Task prompt.
Where does the word "Toggle" show up in the data? Please find each such line and copy it.

-*-*-

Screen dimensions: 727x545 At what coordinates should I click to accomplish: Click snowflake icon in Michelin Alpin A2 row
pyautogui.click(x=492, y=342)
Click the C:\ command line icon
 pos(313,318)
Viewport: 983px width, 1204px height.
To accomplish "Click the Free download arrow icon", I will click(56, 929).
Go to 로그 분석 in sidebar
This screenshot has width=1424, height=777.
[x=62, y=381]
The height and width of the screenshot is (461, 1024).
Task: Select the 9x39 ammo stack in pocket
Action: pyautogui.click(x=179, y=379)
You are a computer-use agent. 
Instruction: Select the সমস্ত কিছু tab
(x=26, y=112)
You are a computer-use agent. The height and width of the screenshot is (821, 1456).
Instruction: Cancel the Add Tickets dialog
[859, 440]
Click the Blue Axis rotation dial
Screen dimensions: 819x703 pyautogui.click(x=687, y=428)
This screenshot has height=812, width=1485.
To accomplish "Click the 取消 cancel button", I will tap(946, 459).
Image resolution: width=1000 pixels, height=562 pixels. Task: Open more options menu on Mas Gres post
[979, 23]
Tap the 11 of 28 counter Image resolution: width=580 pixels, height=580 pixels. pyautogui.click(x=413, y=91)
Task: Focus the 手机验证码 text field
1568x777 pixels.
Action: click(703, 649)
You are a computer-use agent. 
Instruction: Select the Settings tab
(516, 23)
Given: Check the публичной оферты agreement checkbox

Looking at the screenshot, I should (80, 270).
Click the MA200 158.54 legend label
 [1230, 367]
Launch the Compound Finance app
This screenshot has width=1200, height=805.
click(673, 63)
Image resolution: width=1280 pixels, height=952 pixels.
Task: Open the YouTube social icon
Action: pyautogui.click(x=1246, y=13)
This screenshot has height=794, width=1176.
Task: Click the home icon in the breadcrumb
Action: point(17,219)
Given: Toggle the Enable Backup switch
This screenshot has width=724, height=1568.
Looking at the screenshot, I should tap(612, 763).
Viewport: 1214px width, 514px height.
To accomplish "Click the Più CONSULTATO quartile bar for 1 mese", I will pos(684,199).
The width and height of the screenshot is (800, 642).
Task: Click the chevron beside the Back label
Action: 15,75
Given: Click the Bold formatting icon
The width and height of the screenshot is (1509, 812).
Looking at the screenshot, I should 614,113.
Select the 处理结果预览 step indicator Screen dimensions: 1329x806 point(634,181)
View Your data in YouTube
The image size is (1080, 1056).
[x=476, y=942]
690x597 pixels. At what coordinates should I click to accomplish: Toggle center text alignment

-*-*-

Written response.
Given: Toggle the Enable Backup switch
690x597 pixels. At what coordinates should I click to accomplish: Toggle center text alignment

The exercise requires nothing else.